Mar 07, 2007

JASRAC発表

先日のおふくろさん騒動の続き。
JASRACがコメントした。
以下、リンク。

「おふくろさん」のご利用について 2007.3.7(JASRAC)

利用者各位

 「おふくろさん」(作詞:川内康範氏、作曲:猪俣公章氏)の歌詞の冒頭に保富庚午氏の作とされる歌詞を付加したバージョンについては、著作者である川内氏から意に反する改変に当たる旨の通知がなされており、同氏が有する同一性保持権(著作権法第20条1項)を侵害して作成されたものであるとの疑義が生じております。
 このため、改変されたバージョンをご利用になりますと、川内氏の有する同一性保持権の侵害その他の法的責任が生じるおそれがありますので、ご留意ください。また、あらかじめ、改変されたバージョンが利用されることが判明した場合には、利用許諾をできませんので、ご了承ください。
 なお、オリジナルバージョンの「おふくろさん」は、従来どおりご利用になれます。

川内氏からの通知は正式な文書ではなかったのではないか。
それでもコメント出すというのは、騒ぎが大きいからかな。
オリジナルバージョンの「おふくろさん」は、従来どおりご利用になれますということなので、作詞家が特定の歌手に対して歌うのを禁止することは出来ないということを明確にしたと言っていいでしょうかね。

同時に、同一性保持権侵害の「疑義」という表現をしている。
これはどうなっていくのか。

以下、報道にリンク。

紅白バージョンの「おふくろさん」、JASRAC認めず(asahi.com)

森さんの所属事務所などによると、付け加えているのは「いつも心配かけてばかり いけない息子の僕でした 今ではできないことだけど 叱(しか)ってほしいよ もう一度」の歌詞。
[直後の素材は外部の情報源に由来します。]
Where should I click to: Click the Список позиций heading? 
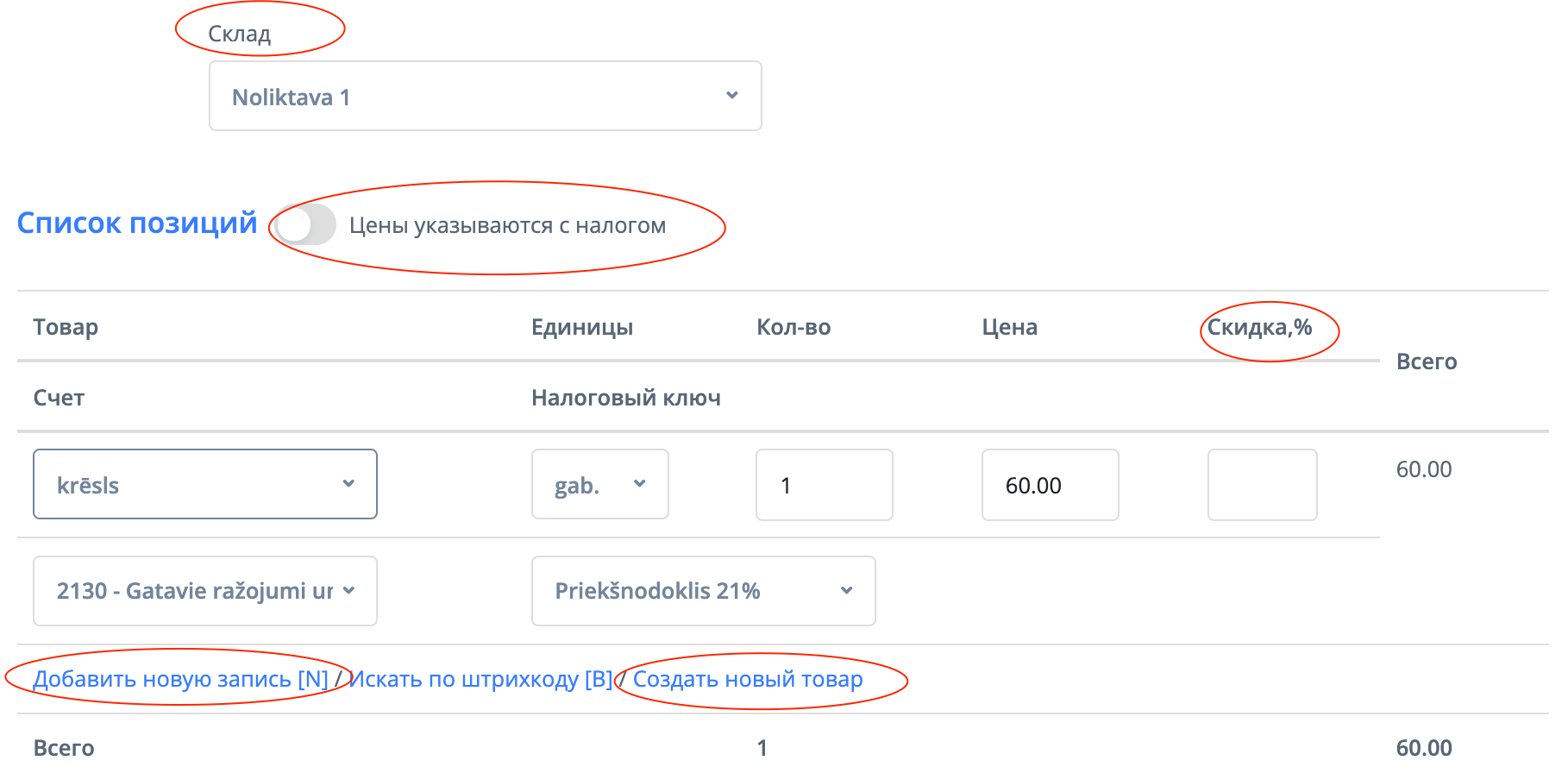[x=137, y=223]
「おふくろさん」は71年の曲で、森さんは77年から作詞家の故保富庚午(ほとみ・こうご)さん作のこの部分を冒頭に付けて披露してきたという。

川内氏と森進一氏の「おふくろさん」騒動でJASRACがコメント −「歌詞追加バージョンの利用許諾はできない」(AV Watch)
異例の発表…森進一改変版「おふくろさん」認めず(ZAKZAK)

改変「おふくろさん」に異例の注意 作詞家の通知で著作権協会(sankei web)
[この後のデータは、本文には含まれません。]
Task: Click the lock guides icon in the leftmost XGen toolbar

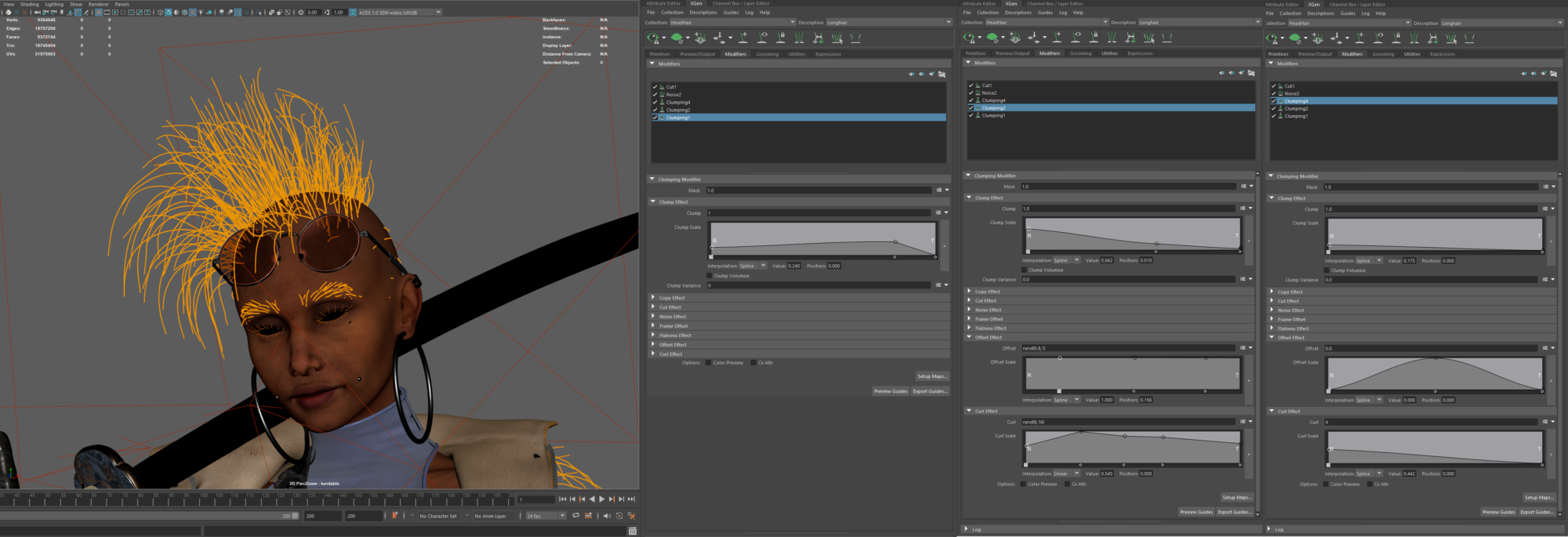Action: 780,38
「おふくろさん」は昭和36年に発表。森さんは1970年代半ばから歌い出しの部分で、原曲にはない語りふうの歌詞を入れるようになった。

語り風の歌詞というより、歌がくっついてますが。
メロディー付きの歌を冒頭に付けるのと、イントロに語りを被せるのとでは、まったく違う気はするが。
誰が、語りといったんだろう。
もしかして川内康範氏が言ったんだろうか。

あと、JASRACが認めないという記事が多いけど、「改変バージョンを認めない」じゃなくて「改変バージョンの利用許諾ができない」であって。
疑義が生じているから許諾できないのであって、疑義が晴れたら許諾できるのだろう。
そこのとこは、微妙に違う気がする。

同一性保持権については、こういう意見もある。
日本人は「ゆがんだ著作権意識」で洗脳されている(音極道茶室)
著作者人格権(同一性保持権)に関する議論(Creative Commons Japan)
引用。

ここで、皆さんに理解していただきたいのは、世界的には、著作者人格権のうち同一性保持権は、日本の著作者人格権とは基準が異なる、ということです。日本の著作者人格権は、著作者の意に反する改変について同一性保持権を広く認めています。これに対して、世界的には、著作者の名誉声望を害する態様での改変に限って、同一性保持権の行使を認めている国がほとんどなのです。したがって、このような限定的な範囲での同一性保持権について尊重する、という方針を採ったとしても、日本で議論されているような「いかなる改変でも同一性保持権侵害になる可能性が否定できない」といった危険性は存在しないのです。(ちなみに、日本では、近年追加された実演家人格権では、この世界標準に合わせて「自己の名誉または声望を害する」改変のみに同一性保持権の行使を認めていますね。)

どういったスタンスで判断するかで、全く違ってきますよね。